▶ _PROBLEM STATEMENT_
Write out the records verbatim, from the start of the records through the line containing "(x=1353, y=134)", with both ends included.

-------- INPUT --------

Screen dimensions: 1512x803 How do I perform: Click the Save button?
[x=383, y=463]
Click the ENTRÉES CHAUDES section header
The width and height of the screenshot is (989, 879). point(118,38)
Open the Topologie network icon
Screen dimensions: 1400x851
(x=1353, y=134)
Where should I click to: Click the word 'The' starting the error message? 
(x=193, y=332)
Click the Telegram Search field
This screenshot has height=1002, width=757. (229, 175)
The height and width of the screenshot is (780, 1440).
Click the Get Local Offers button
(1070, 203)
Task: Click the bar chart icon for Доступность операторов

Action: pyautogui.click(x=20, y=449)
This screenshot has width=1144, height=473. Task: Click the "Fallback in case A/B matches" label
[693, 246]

--------

▶ _WRITTEN REPLY_
Screen dimensions: 1512x803 How do I perform: Click the Save button?
[x=383, y=463]
Click the ENTRÉES CHAUDES section header
The width and height of the screenshot is (989, 879). point(118,38)
Open the Topologie network icon
Screen dimensions: 1400x851
(x=1353, y=134)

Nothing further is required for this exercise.